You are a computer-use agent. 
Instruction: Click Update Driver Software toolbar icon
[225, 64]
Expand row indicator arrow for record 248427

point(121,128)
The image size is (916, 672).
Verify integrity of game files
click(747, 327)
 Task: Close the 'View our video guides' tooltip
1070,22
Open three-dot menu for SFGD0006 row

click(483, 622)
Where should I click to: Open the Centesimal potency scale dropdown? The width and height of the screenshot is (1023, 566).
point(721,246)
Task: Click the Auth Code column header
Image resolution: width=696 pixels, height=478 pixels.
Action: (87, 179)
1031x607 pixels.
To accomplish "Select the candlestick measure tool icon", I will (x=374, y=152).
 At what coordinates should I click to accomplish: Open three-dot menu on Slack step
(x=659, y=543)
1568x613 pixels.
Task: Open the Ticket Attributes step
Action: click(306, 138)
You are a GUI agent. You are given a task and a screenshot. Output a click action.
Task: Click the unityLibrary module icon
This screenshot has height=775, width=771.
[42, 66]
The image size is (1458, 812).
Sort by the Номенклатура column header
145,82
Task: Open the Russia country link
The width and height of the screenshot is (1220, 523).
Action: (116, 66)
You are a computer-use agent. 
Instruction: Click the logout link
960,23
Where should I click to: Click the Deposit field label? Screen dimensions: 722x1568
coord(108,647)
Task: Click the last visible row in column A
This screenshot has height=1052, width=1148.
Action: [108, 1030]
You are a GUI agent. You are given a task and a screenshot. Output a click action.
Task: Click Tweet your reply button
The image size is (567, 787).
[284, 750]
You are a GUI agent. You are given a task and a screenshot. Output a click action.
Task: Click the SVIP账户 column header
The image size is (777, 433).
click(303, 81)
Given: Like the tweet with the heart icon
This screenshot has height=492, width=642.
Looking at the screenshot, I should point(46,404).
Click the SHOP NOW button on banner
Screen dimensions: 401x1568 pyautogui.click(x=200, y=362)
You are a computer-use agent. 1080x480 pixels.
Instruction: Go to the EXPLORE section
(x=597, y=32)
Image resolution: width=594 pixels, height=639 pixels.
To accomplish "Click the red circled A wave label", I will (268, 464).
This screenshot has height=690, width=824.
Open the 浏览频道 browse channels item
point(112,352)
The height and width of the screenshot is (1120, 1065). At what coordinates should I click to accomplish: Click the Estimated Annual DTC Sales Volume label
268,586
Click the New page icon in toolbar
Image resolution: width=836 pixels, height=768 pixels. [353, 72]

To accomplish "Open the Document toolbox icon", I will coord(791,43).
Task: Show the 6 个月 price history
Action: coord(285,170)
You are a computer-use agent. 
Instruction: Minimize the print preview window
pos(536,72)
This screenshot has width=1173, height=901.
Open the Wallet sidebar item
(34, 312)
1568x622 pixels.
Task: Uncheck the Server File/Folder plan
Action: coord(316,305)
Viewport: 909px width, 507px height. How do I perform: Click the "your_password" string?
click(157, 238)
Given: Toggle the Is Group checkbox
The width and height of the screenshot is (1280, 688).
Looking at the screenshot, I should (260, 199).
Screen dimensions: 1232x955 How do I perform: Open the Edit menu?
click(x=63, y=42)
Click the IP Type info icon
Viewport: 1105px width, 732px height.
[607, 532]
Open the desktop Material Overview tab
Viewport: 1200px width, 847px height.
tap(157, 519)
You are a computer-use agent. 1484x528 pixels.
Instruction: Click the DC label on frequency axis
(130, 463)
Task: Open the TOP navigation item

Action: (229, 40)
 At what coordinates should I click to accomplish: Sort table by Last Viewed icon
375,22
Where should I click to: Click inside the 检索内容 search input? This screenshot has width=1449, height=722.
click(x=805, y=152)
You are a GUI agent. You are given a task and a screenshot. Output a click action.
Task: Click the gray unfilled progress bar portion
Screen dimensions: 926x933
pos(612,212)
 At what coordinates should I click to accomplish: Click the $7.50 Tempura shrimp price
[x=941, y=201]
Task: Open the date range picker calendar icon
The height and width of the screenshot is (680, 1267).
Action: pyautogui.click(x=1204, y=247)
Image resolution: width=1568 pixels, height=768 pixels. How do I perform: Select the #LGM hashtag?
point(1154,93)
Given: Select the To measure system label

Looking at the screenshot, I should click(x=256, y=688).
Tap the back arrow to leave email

- _The task_
Everything above from the line containing "1031x607 pixels." down to the line containing "Task: Click the unityLibrary module icon" should be copied exactly, both end lines included, and nothing else.

- _Completed exercise_
1031x607 pixels.
To accomplish "Select the candlestick measure tool icon", I will (x=374, y=152).
 At what coordinates should I click to accomplish: Open three-dot menu on Slack step
(x=659, y=543)
1568x613 pixels.
Task: Open the Ticket Attributes step
Action: click(306, 138)
You are a GUI agent. You are given a task and a screenshot. Output a click action.
Task: Click the unityLibrary module icon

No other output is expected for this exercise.